O mais aclamado romance de Fitzgerald é narrado por Nick Carraway, um vendedor de títulos imobiliários oriundo do Oeste americano que se muda para Nova York e passa a viver numa casa simples em West Egg, bairro ficcional que é situado pelo autor em Long Island. Na casa ao lado, uma mansão suntuosa que sublima qualquer construção nos arredores, vive Jay Gatsby, um ricaço de quem pouco se sabe e muito se especula. Nick conhece seu vizinho ilustre quando é convidado para uma das grandes festas que Gatsby costuma organizar no amplo jardim de casa, e então passamos a entender, lenta e acidentalmente, as motivações do personagem.

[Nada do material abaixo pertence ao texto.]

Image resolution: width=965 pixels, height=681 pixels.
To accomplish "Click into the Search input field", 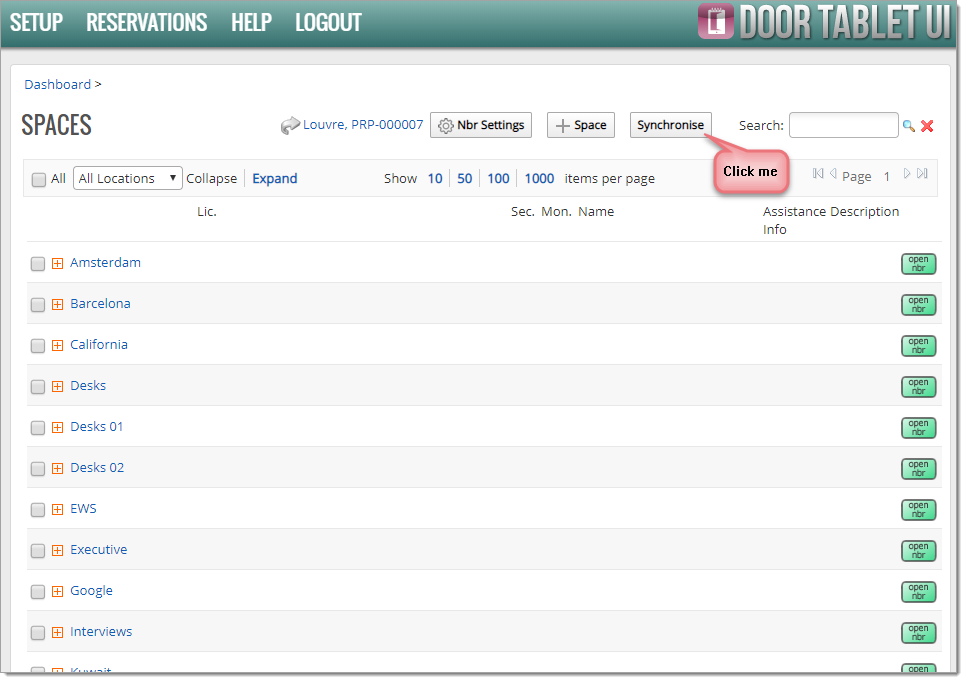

Do outro lado de Long Island, em East Egg, mora Daisy Buchanan, prima de Nick Carraway. Logo no começo da história, descobrimos que seu marido, Tom Buchanan, descrito como "um corpo dotado de poder assustador - um corpo cruel" mantém um relacionamento extraconjugal com Myrtle Wilson, que por sua vez é casada com um mecânico chamado George B. Wilson.

Daí chegamos ao motivo pelo qual Nick foi convidado para um dos banquetes promovidos por Gatsby. Sua intenção era se aproximar de Carraway para conseguir marcar um encontro com Daisy, sua paixão da juventude. Gatsby, na época um militar sem posses, vivera um romance com a rica e inatingível Daisy pouco antes de ser chamado para lutar na 1ª Guerra Mundial, fato que separou os dois. Sete anos mais tarde, agora dono de uma riqueza que parece inesgotável, ele quer reeditar o passado, desta vez sem as restrições que a pobreza o impusera anteriormente. 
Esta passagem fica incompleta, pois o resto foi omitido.